Legion of the Bouncy Castle - Despite its quirky name, The Legion of the Bouncy Castle produce a first rate Java cryptography library for both JSSE and J2ME.

Generating keys is extremely important. If the security of a cryptographic system is reliant on the security of keys then clearly care has to be taken when generating keys.

Cryptographic keys need to be as random as possible so that it is infeasible to reproduce them or predict them. A trusted random number generator is essential.

/dev/(u)random (Linux, FreeBSD, OpenBSD) is a useful source if available.

EGADS provides the same kind of functionality as /dev/random and /dev/urandom on Linux systems, but works on Windows, and as a portable Unix program.

YARROW is a high-performance, high-security, pseudo-random number generator (PRNG) for Windows, Windows NT, and UNIX. It can provide random numbers for a variety of cryptographic applications: encryption, signatures, integrity, etc.
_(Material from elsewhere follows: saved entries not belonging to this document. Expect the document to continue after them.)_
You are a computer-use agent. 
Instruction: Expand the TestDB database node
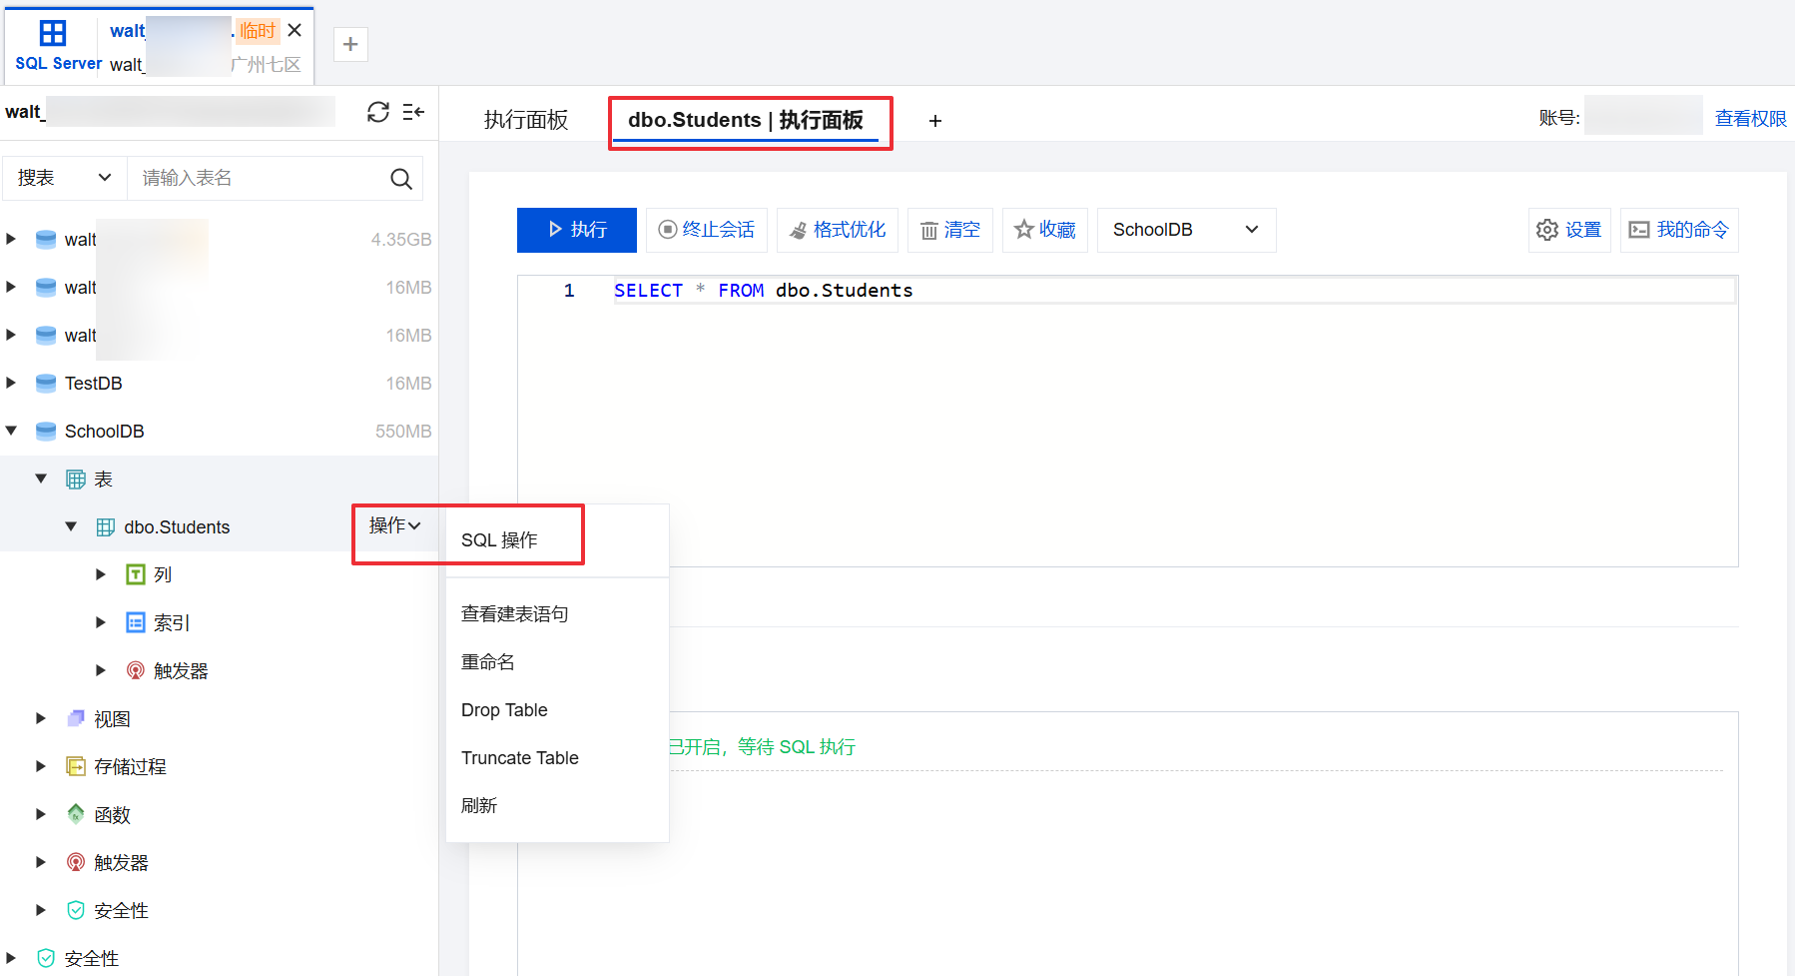11,383
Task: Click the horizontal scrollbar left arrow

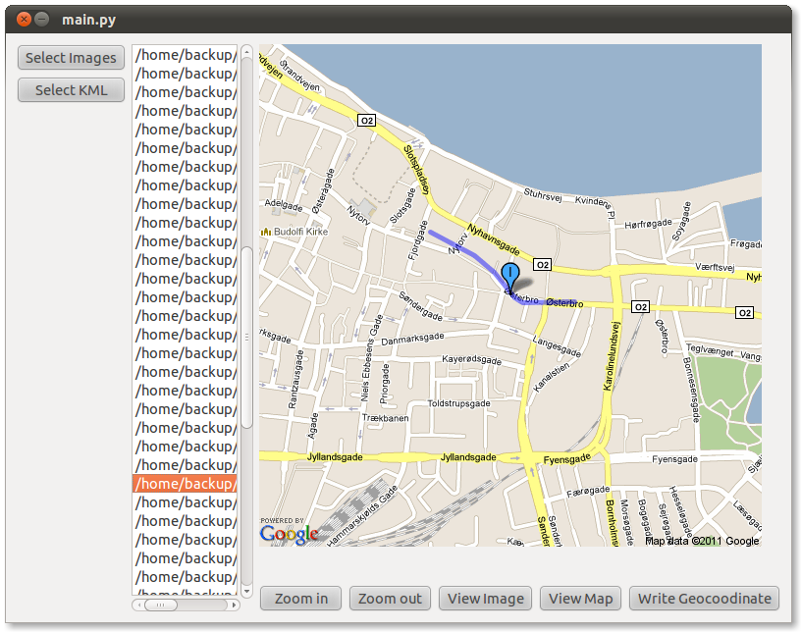Action: pyautogui.click(x=137, y=606)
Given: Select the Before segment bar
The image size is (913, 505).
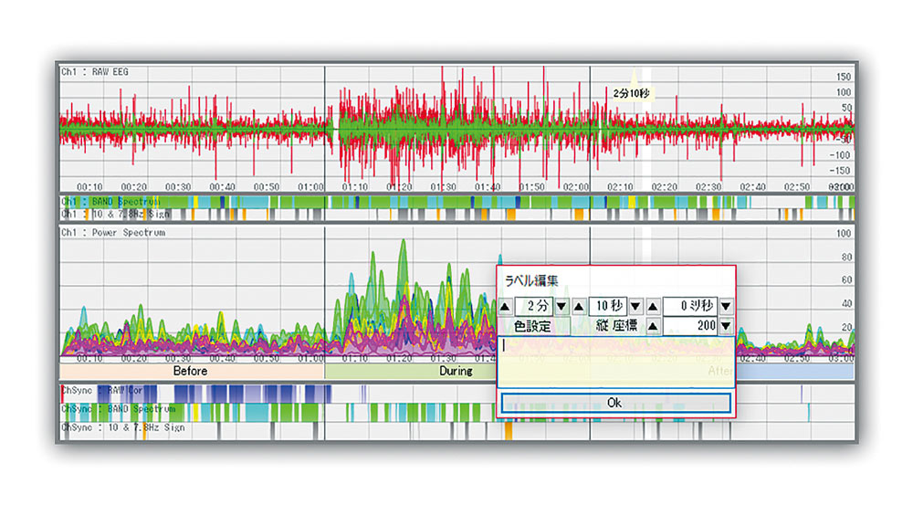Looking at the screenshot, I should (191, 372).
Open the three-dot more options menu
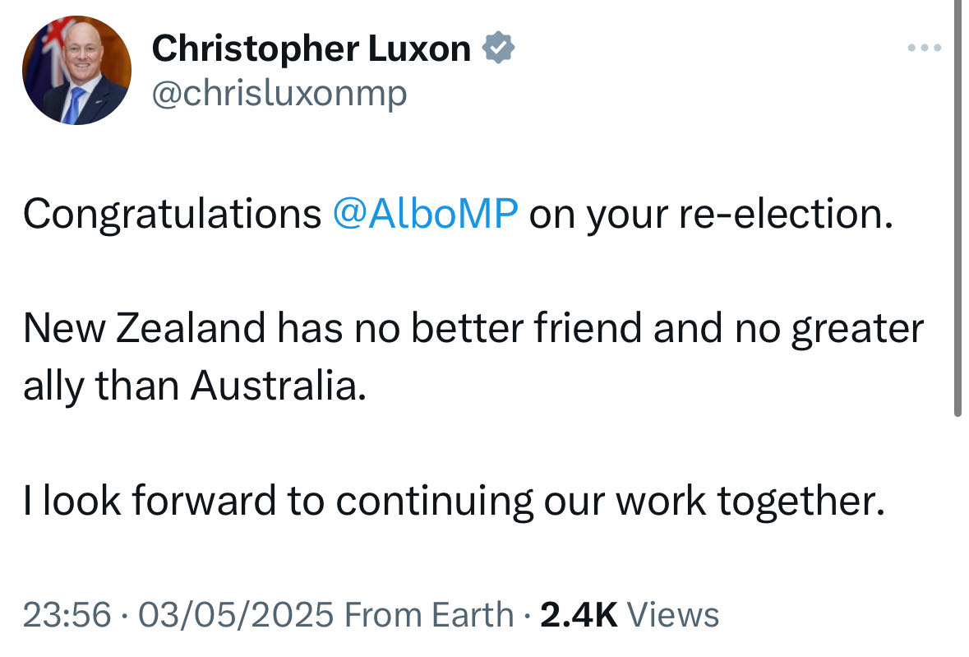The height and width of the screenshot is (657, 969). [924, 49]
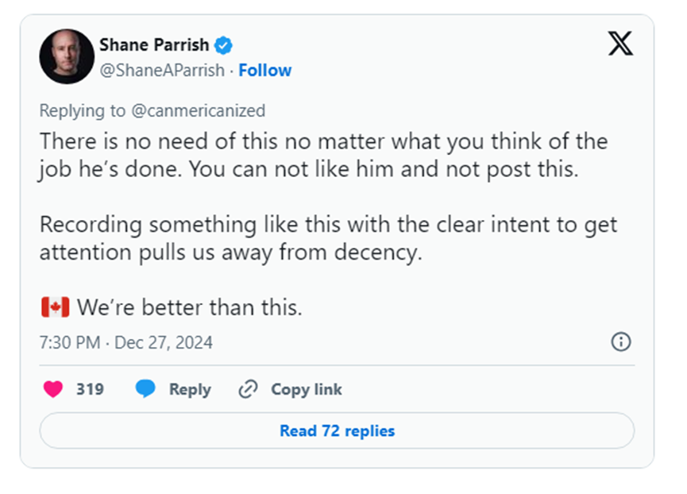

When thinking about key lengths it is all too easy to think ``the bigger, the better''. While a large key will indeed be more difficult to break under most circumstances, the additional overhead in encrypting and decrypting data with large keys may have significant effects on the system. The key needs to be large enough to provide what is referred to as cover time. Cover time is the time the key needs to protect the data. If, for example, you need to send time critical data across the Internet that will be acted upon or rejected with a small time window of, say, a few minutes, even small keys will be able to adequately protect the data. There is little point in protecting data with a key that may take 250 years to be broken, when in reality if the data were decrypted and used it would be out of date and not be accepted by the system anyhow. A good source of current appropriate key lengths can be found at http://www.distributed.net/.